Casi inmediatamente aparecieron otros guerreros amarillos en la puerta por donde acababa de entrar el mensajero.

Se replegaban hacia la cámara, resistiendo tercamente el ataque de un puñado de hombres rojos que les obligó lenta, pero inevitablemente, a retroceder.

Por encima de las cabezas de los contendientes veía, desde mi elevado puesto sobre el estrado el rostro de mi antiguo amigo Kantos Kan, mandando la pequeña tropa que había logrado penetrar hasta el corazón mismo del palacio de Salensus Oll.

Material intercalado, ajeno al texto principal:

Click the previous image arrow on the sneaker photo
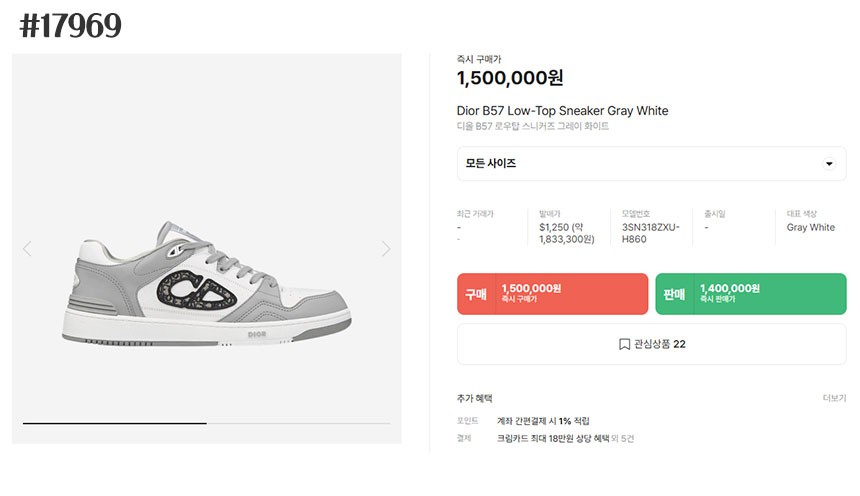Screen dimensions: 860x496 [x=27, y=249]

Enseguida comprendí que, atacando a los okarianos por detrás, podría desorganizar su retirada tan rápidamente que su resistencia fuese corta, y con esta idea me arrojé del estrado, dando sin volver la cabeza, una corta explicación a Dejah Thoris.

Conmigo entre ella y sus enemigos, y con Kantos Kan y sus guerreros ocupando la habitación, no podía correr peligro alguno al quedarse junto al trono.

Quería que los hombres de Helium me viesen y observasen que su amada princesa estaba también allí, porque el saberlo les animaría a mayores hazañas aún que las que habían realizado hasta entonces, que grandes, por cierto, debían de ser las que les habían dado acceso en el casi inexpugnable palacio del tirano del Norte.